Short exact sequences of abelian groups

I'm trying to determine which abelian groups A will fit into a short exact sequence of the form ${\displaystyle \textstyle 0\rightarrow \mathbb {Z} \rightarrow A\rightarrow \mathbb {Z} _{n}\rightarrow 0}$.

I know that I must have ${\displaystyle \textstyle \mathbb {Z} _{n}\cong A/\mathbb {Z} }$. And by Lagrange's lemma, ${\displaystyle |A|=\left[A:\mathbb {Z} \right]\cdot |\mathbb {Z} |=|\mathbb {Z} _{n}|\cdot |\mathbb {Z} |}$ but I haven't been able to make any further headway than this. I managed to use this technique to prove that any group B that fits into ${\displaystyle \textstyle 0\rightarrow \mathbb {Z} _{p^{m}}\rightarrow B\rightarrow \mathbb {Z} _{p^{n}}\rightarrow 0}$ is isomorphic to ${\displaystyle \textstyle \mathbb {Z} _{p^{m+n}}}$, but that worked because the orders were all finite, which fails in this case. Can anybody give me a suggestion on how to approach this? Thanks. Maelin (Talk | Contribs) 02:18, 16 April 2008 (UTC)
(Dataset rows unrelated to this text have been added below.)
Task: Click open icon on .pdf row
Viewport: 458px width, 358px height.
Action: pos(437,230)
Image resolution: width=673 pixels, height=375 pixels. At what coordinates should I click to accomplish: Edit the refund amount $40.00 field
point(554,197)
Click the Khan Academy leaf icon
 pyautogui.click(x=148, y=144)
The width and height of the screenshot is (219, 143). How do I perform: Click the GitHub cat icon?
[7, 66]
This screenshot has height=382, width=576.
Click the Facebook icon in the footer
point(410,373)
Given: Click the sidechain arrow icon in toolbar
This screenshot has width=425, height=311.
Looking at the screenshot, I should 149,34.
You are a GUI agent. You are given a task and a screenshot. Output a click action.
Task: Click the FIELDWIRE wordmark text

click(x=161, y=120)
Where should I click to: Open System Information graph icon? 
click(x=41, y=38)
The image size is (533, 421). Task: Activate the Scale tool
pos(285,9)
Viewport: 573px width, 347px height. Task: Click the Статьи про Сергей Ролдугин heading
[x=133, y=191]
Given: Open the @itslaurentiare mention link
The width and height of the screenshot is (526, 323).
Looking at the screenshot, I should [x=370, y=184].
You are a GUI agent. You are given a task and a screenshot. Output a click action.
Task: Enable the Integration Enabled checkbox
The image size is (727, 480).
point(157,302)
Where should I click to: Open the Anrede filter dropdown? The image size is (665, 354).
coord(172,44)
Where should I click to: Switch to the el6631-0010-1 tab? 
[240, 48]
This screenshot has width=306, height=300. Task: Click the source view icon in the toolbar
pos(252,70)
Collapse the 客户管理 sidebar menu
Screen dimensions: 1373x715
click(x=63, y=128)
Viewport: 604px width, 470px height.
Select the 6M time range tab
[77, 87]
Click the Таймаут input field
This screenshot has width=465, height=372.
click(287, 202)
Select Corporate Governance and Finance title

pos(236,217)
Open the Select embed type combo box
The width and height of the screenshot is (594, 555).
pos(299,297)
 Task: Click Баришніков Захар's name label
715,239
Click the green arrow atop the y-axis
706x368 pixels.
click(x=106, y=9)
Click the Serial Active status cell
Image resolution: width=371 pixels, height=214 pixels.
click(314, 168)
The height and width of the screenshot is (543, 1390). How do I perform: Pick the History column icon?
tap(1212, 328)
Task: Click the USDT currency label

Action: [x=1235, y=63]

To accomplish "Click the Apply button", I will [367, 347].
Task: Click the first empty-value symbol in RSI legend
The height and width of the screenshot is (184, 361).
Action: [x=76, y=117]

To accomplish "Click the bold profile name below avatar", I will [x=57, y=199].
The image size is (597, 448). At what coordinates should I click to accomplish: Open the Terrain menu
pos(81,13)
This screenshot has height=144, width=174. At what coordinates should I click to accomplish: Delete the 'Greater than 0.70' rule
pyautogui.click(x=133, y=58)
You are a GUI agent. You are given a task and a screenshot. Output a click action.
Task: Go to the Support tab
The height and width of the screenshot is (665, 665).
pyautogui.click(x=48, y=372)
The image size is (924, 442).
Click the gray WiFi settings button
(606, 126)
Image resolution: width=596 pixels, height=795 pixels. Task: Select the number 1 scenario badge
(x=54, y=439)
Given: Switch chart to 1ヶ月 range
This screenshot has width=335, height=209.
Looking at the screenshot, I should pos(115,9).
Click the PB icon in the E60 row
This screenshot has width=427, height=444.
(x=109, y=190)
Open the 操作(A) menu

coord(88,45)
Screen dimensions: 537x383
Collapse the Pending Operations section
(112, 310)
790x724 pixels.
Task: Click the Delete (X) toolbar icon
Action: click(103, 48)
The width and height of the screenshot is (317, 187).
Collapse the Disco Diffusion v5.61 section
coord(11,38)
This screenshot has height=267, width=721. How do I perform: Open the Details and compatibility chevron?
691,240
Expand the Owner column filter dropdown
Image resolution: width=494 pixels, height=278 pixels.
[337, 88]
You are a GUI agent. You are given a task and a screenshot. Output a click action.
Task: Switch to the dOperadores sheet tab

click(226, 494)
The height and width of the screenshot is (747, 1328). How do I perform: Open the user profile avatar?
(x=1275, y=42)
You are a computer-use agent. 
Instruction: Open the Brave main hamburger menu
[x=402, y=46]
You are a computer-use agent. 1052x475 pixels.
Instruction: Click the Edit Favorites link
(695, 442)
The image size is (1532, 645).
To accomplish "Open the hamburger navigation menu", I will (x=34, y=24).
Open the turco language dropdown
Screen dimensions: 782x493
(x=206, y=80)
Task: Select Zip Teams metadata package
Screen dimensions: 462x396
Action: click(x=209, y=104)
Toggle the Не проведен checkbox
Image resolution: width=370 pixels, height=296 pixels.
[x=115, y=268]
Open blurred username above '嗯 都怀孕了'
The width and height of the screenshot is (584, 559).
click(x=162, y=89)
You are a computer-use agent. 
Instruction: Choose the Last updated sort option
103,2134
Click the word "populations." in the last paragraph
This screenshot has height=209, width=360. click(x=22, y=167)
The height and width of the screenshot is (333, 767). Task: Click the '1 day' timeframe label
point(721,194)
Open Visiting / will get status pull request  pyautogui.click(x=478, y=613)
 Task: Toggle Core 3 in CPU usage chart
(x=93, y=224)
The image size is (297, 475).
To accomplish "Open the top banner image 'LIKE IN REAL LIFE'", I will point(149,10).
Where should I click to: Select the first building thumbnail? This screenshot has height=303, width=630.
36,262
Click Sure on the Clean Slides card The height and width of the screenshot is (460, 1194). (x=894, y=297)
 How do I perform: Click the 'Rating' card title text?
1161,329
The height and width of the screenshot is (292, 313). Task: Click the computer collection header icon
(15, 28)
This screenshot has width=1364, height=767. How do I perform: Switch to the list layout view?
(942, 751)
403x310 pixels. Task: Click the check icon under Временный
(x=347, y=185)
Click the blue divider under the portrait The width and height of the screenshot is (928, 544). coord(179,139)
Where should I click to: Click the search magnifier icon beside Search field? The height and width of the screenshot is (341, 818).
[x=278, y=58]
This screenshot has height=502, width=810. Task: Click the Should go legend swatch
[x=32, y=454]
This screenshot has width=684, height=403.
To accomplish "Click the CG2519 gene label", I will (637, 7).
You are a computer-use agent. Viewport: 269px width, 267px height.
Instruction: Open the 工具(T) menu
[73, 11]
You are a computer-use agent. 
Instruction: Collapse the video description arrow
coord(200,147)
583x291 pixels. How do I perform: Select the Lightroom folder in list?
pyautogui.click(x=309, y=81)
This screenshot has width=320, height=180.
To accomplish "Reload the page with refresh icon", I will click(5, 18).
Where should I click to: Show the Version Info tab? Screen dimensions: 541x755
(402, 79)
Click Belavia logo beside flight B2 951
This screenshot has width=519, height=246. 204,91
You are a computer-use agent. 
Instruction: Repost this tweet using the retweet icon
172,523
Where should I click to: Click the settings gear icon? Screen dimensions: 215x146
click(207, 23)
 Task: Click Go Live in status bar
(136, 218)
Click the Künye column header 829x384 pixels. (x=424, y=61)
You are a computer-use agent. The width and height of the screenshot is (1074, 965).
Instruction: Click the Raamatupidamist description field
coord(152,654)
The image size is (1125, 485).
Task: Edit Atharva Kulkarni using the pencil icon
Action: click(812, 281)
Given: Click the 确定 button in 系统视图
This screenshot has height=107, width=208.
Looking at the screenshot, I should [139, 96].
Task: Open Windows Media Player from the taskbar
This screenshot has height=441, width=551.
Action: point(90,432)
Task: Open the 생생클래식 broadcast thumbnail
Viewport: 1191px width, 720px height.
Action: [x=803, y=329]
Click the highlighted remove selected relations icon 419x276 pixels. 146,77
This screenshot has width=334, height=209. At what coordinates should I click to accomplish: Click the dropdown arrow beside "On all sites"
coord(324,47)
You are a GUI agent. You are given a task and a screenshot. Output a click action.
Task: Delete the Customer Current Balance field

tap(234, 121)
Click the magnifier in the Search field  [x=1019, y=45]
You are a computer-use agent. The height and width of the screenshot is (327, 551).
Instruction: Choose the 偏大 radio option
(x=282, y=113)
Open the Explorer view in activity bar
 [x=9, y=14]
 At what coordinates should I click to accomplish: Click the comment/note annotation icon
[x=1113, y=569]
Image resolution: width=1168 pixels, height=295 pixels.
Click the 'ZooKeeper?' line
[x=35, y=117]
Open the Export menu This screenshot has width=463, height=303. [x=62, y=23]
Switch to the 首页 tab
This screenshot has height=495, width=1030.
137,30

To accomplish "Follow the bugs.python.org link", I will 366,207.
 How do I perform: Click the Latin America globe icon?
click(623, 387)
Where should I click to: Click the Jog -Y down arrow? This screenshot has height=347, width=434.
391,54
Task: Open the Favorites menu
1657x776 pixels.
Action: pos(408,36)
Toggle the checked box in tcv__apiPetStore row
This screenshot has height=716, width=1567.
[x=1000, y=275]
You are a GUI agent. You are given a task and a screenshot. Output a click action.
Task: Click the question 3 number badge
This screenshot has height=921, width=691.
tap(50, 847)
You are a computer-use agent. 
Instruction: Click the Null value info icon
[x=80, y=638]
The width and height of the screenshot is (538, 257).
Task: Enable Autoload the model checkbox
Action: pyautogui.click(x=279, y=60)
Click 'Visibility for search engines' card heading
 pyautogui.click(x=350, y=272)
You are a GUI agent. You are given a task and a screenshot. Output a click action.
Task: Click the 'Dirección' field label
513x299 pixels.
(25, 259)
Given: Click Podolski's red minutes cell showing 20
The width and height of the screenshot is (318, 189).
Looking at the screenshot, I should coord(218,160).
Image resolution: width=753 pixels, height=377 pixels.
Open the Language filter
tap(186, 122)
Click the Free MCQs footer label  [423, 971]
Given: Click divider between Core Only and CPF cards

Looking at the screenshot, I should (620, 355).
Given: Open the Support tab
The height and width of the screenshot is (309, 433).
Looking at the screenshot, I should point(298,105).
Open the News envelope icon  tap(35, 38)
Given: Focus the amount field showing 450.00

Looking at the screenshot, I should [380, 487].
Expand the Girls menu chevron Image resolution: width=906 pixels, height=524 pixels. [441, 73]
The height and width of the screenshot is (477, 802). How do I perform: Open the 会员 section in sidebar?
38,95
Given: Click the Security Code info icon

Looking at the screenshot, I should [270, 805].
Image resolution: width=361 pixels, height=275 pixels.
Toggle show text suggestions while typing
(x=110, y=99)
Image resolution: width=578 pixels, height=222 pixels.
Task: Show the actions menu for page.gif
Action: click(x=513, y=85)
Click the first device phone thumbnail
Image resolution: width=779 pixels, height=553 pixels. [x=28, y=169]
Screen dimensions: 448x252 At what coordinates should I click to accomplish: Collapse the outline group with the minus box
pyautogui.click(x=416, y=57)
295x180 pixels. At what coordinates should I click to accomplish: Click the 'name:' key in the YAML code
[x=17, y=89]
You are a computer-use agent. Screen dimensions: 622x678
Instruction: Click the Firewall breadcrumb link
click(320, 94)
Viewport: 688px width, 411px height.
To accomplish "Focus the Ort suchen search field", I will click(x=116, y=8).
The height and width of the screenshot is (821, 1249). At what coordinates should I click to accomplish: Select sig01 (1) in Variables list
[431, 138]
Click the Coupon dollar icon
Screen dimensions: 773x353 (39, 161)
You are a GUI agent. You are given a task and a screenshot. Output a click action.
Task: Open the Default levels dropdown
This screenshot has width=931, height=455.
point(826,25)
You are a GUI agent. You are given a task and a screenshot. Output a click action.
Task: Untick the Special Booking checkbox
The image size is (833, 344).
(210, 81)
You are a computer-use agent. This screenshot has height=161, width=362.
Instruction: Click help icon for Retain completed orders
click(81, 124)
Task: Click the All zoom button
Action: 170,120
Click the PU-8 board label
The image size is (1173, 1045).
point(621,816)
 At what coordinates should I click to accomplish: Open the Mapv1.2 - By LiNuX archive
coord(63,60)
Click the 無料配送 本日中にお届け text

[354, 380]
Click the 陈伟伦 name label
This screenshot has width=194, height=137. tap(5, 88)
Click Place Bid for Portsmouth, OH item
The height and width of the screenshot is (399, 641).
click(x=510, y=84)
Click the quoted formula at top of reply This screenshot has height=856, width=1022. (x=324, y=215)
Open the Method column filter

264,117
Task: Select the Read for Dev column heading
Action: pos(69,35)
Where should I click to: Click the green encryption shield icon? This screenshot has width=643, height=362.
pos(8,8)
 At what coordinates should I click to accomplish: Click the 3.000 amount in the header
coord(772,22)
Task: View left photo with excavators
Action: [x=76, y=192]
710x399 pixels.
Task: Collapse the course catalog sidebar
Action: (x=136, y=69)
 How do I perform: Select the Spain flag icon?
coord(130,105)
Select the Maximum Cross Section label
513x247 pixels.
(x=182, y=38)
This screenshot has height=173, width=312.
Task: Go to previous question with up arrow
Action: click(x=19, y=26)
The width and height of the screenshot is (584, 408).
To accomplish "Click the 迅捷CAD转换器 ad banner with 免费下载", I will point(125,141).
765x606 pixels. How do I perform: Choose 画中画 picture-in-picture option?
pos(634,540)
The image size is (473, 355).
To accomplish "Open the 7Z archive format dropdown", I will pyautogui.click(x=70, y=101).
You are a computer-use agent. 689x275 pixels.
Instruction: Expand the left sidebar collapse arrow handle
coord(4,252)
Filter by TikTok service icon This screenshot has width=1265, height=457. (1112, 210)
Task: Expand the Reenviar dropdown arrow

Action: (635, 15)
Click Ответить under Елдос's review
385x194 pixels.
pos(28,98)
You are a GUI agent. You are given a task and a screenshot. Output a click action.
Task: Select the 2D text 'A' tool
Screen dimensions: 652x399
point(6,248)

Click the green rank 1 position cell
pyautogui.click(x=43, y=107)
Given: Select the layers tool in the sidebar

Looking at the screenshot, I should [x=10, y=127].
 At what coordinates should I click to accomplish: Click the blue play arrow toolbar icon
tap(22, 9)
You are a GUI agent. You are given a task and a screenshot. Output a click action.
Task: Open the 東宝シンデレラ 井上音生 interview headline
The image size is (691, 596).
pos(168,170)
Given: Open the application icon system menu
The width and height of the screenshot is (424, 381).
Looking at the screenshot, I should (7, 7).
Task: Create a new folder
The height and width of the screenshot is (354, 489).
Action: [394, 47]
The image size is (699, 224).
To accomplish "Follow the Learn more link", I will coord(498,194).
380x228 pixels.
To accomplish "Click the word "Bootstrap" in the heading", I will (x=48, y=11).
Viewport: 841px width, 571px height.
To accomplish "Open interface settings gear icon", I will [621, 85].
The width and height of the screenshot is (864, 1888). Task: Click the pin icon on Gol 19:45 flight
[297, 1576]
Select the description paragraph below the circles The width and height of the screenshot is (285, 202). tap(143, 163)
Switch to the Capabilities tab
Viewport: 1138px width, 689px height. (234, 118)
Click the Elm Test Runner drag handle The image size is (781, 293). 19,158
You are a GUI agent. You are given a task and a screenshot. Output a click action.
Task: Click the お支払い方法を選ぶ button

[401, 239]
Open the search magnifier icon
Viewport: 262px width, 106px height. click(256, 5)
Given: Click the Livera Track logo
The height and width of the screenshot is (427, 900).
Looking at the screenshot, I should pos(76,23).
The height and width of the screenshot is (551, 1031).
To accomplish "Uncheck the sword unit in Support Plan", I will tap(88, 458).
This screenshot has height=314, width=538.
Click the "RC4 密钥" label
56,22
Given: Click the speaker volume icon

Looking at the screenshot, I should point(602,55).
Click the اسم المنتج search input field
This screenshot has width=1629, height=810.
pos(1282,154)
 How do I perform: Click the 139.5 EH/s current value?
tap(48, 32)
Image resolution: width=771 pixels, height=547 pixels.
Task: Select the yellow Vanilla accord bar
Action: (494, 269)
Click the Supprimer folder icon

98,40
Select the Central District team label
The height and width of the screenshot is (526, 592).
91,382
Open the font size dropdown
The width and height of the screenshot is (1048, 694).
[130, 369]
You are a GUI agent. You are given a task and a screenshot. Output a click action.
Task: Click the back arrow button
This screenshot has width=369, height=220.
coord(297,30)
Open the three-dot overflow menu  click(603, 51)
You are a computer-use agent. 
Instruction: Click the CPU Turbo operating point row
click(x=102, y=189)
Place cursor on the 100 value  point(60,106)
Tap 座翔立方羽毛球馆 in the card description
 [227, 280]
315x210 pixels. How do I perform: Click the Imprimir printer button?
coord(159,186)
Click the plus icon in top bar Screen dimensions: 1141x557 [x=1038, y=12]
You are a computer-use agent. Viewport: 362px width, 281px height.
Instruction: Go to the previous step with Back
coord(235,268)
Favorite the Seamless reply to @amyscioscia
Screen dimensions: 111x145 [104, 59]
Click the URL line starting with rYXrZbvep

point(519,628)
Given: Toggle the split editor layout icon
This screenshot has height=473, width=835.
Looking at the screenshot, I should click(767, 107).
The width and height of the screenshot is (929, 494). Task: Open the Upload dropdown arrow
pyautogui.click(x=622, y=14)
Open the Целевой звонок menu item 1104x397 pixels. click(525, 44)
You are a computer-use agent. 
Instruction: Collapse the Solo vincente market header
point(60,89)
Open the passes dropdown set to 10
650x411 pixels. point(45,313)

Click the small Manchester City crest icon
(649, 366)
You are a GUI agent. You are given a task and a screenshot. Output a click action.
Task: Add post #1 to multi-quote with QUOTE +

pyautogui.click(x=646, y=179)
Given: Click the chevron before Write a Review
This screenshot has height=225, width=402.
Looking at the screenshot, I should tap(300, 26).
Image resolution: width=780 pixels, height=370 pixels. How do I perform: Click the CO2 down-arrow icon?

Okay, so you need to embed ${\displaystyle \mathbb {Z} }$ in A in such a way that its image is the kernel of a projection from A to ${\displaystyle \mathbb {Z} _{n}}$. I think one solution is to take A as ${\displaystyle \mathbb {Z} \times \mathbb {Z} _{n}}$, with embedding

${\displaystyle \mathbb {Z} \rightarrow \mathbb {Z} \times \mathbb {Z} _{n}:j\rightarrow (j,{\overline {0}})}$

and projection

${\displaystyle \mathbb {Z} \times \mathbb {Z} _{n}\rightarrow \mathbb {Z} _{n}:(j,{\overline {k}})\rightarrow {\overline {k}}}$

(where ${\displaystyle {\overline {k}}}$ is the congruence class k mod n). Not sure if this is the only solution. Gandalf61 (talk) 10:28, 16 April 2008 (UTC)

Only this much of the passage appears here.